Segment Start: EXTRACTED ENTRIES

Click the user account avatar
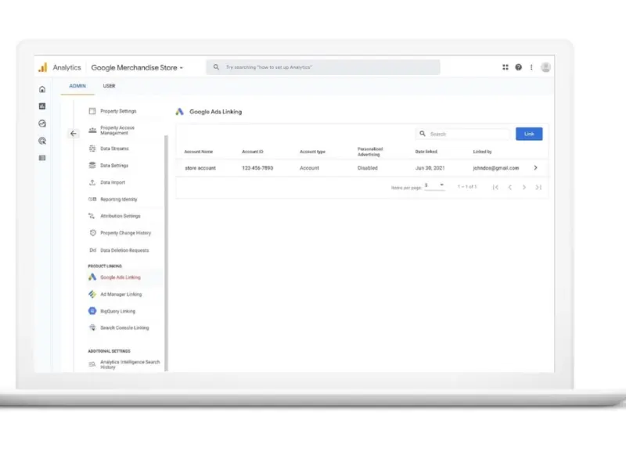This screenshot has width=626, height=469. [545, 68]
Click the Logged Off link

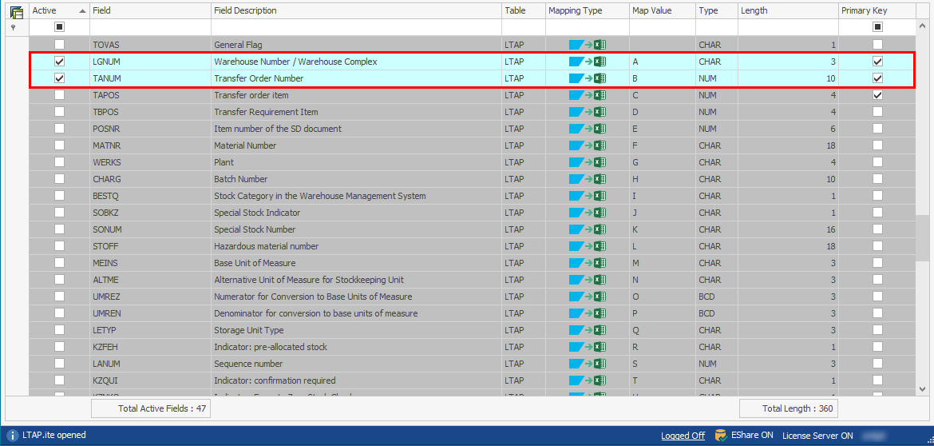(x=683, y=436)
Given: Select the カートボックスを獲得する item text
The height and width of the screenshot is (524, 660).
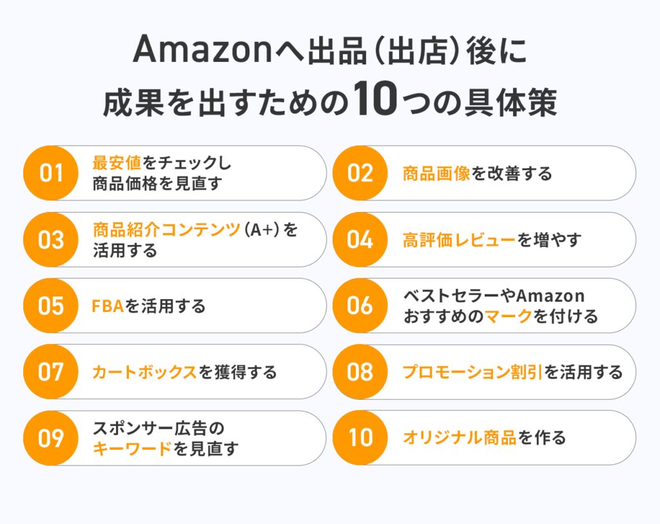Looking at the screenshot, I should (184, 372).
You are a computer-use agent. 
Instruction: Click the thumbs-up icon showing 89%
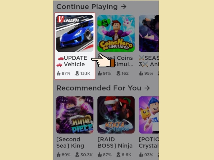pyautogui.click(x=58, y=155)
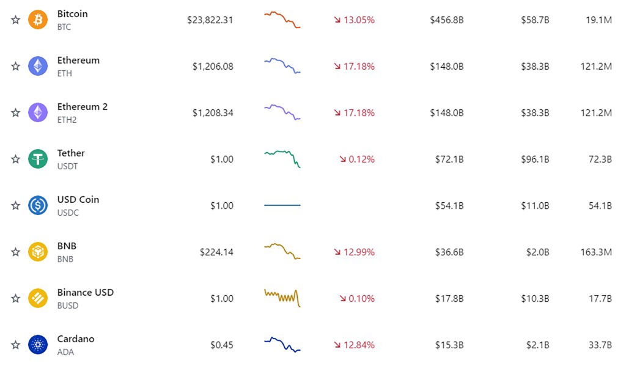The height and width of the screenshot is (377, 626).
Task: Click the BNB yellow logo icon
Action: click(x=38, y=252)

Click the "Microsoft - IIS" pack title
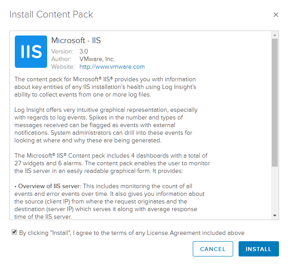tap(76, 41)
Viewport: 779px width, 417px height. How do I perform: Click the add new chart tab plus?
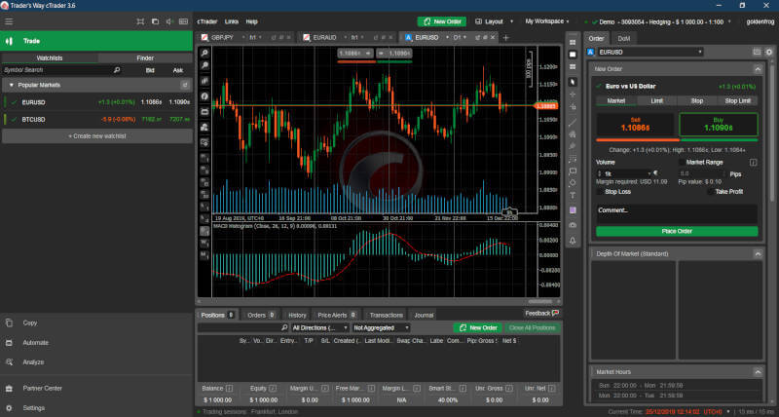[505, 37]
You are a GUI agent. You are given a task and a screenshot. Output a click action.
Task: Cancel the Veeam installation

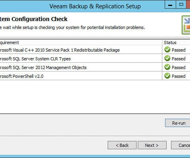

Segment End: EXTRACTED ENTRIES

### WORK ITEM
Print the data above exactly, minus pictures.

### RESPONSE TO THIS TASK
Click the user account avatar
This screenshot has width=626, height=469. [545, 68]
Click the Logged Off link

(x=683, y=436)
Given: Select the カートボックスを獲得する item text
The height and width of the screenshot is (524, 660).
Looking at the screenshot, I should (184, 372).
You are a computer-use agent. 
Instruction: Click the thumbs-up icon showing 89%
pyautogui.click(x=58, y=155)
The height and width of the screenshot is (377, 626).
Task: Click the BNB yellow logo icon
Action: click(x=38, y=252)

Click the "Microsoft - IIS" pack title
tap(76, 41)
Viewport: 779px width, 417px height. How do I perform: Click the add new chart tab plus?
[505, 37]
You are a GUI agent. You are given a task and a screenshot. Output a click action.
Task: Cancel the Veeam installation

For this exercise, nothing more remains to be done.